Pixel coordinate grounding data
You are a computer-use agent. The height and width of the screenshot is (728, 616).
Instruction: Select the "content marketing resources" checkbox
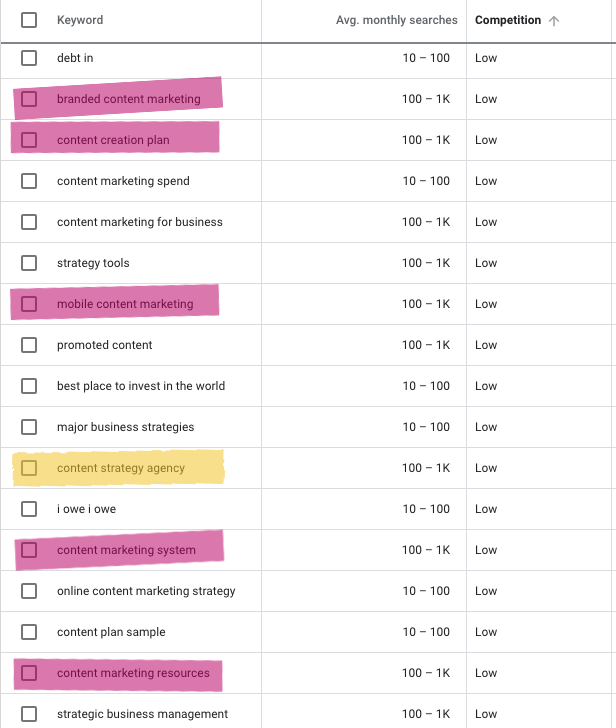click(29, 673)
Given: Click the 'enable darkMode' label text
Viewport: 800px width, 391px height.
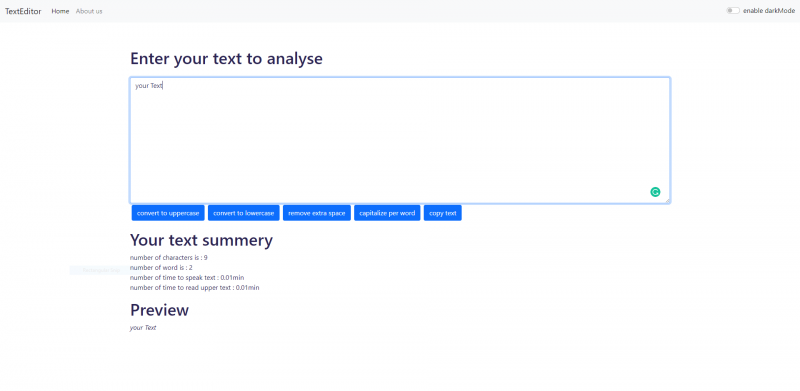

TRY IT: In the copy, include every record exactly and no pictures at all.

EXERCISE ANSWER:
You are a computer-use agent. The height and width of the screenshot is (728, 616).
Instruction: Select the "content marketing resources" checkbox
click(29, 673)
Given: Click the 'enable darkMode' label text
Viewport: 800px width, 391px height.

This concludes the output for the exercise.